Document extract Block Start
I re-attached the outboard lower skin, sliding it below the outboard nose skin - this too will be it's final position. The three clecos at the spar hold everything square, but I'll wait to drill the second row of A5 rivets where nose and lower skins overlap once I have the wingtip trimmed and in place:
Speaking of wingtip, you might recall I decided to wait on trimming the outboard top wing skin until the wingtip is in place. I decided to trial fit the cardstock template and although still in very rought layout, it looks promising!
The yet to be wrapped overhanging nose skin doesn't leave a lot of room between the workbench and the counter!
To give myself (and Ron) some room to work, I sued a couple pieces of twine and tied the nose skin loosely down and out of the way. This gave me the room to work I needed to layout and pilot drill the nose ribs:
Next up is the strut support angle. This is a piece of 032, bent in an L shape which helps transfer the load of the wing strut back and across the wing rib and wing structure.
In the picture below you can see the lateral skin stiffeners temporarily mounted on the outside of the lower skin. The eventually will be inside the wing, i just have them there to help keep everything firmly in place while I was pilot drilling the rib holes. Perpendicular to that is the strut support angle which mounts on the outside of the wing. According to the plans, the support angle is supposed to only go as far back as shown, about 40mm short of the the lateral stiffeners - this makes absolute no sense to me. Why would they leave it short of the lateral support? I double and triple checked the plans and it clearly shows it short like the picture below..... strange choice by the designer.
Document extract Block End
Listed records Block Start
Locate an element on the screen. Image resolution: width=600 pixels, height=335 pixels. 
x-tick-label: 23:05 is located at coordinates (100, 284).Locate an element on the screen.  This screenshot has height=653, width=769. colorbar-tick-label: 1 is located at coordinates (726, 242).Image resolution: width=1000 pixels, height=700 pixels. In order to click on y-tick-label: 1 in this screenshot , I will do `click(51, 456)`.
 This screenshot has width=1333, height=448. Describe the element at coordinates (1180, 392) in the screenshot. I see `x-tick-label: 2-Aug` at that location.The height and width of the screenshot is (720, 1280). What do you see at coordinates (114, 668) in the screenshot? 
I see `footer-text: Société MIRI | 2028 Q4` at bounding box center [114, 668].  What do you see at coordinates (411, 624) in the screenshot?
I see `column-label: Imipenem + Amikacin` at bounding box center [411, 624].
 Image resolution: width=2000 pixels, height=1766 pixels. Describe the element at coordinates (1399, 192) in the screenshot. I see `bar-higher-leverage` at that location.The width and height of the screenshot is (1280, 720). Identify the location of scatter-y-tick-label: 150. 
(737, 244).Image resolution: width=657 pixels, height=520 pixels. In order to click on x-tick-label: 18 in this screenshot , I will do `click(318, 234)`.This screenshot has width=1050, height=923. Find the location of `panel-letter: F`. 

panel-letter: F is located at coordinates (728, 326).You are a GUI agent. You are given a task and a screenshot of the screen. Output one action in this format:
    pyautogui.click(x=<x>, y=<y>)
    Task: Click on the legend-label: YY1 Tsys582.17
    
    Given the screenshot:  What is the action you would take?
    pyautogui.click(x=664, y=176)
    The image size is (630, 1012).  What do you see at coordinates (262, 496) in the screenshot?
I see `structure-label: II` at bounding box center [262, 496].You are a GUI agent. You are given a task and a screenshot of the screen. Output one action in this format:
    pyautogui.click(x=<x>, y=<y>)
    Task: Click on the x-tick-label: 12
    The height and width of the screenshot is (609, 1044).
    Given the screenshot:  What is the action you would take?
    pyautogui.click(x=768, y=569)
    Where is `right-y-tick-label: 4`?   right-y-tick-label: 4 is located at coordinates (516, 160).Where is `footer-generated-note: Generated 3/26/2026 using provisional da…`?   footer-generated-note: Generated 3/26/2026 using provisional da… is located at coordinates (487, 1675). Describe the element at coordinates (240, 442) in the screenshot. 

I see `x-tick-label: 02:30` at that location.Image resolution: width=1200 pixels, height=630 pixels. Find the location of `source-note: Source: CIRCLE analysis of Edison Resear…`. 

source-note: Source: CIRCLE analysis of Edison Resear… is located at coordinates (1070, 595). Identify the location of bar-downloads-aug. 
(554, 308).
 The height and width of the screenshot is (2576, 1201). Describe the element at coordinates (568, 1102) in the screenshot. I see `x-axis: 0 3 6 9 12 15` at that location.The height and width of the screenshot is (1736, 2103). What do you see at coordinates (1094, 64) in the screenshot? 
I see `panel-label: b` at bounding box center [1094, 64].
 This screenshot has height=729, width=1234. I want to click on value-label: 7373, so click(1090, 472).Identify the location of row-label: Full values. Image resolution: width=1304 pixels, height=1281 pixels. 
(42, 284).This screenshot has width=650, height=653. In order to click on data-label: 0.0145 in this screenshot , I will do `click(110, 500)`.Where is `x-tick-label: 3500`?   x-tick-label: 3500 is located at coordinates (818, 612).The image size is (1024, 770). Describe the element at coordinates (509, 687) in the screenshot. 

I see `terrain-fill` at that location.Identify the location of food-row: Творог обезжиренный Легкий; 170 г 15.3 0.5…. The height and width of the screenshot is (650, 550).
Listed records Block End
▸ **Problem requirements**:
Say whether each statement agrees with the wing assembly log, answering yes or no and quoting the log's deciding words.
1. The strut support angle is made from a piece of 032 bent in an L shape.
2. The plans show the support angle reaching all the way to the lateral stiffeners.
3. The outboard top wing skin was trimmed before the wingtip was put in place.
The data here comes from a separate source.

▸ **Answer below**:
1. Yes: "This is a piece of 032, bent in an L shape"
2. No: "the support angle is supposed to only go as far back as shown, about 40mm short"
3. No: "I decided to wait on trimming the outboard top wing skin until the wingtip is in place"